§ **TASK OBJECTIVE**
Print the data that follows word for word, leaving out any picture.

§ **TASK INPUTS**
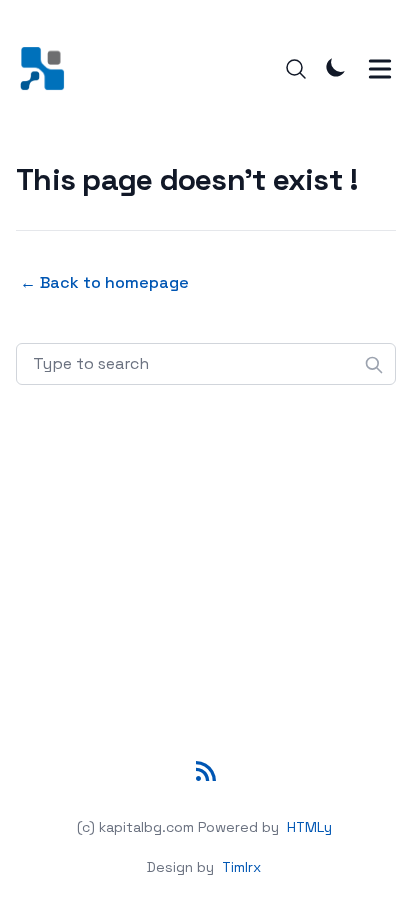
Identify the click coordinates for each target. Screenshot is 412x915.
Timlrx (241, 867)
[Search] (296, 69)
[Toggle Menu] (380, 69)
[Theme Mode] (336, 67)
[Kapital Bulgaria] (48, 68)
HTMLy (309, 827)
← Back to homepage (104, 282)
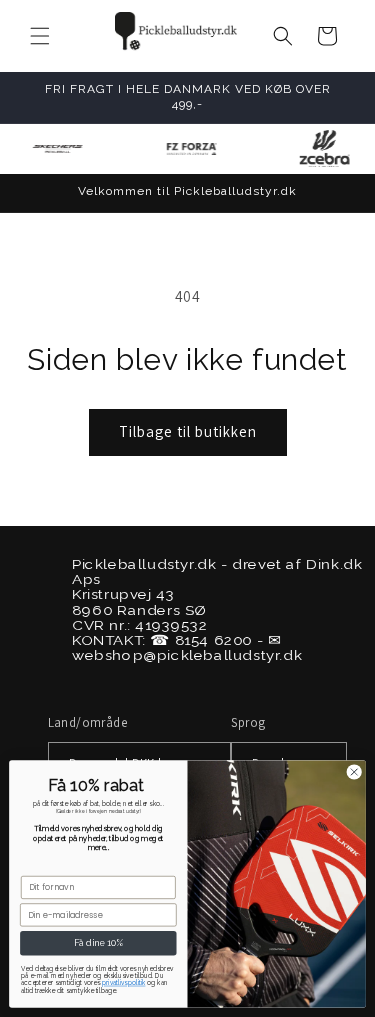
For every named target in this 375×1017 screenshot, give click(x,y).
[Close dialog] (354, 772)
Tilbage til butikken (188, 431)
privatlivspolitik (123, 983)
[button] (40, 36)
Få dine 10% (98, 943)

§ **TASK OUTPUT**
Identify the click coordinates for each target. Screenshot is 412x915.
Timlrx (241, 867)
[Search] (296, 69)
[Toggle Menu] (380, 69)
[Theme Mode] (336, 67)
[Kapital Bulgaria] (48, 68)
HTMLy (309, 827)
← Back to homepage (104, 282)
For every named target in this 375×1017 screenshot, give click(x,y).
[Close dialog] (354, 772)
Tilbage til butikken (188, 431)
privatlivspolitik (123, 983)
[button] (40, 36)
Få dine 10% (98, 943)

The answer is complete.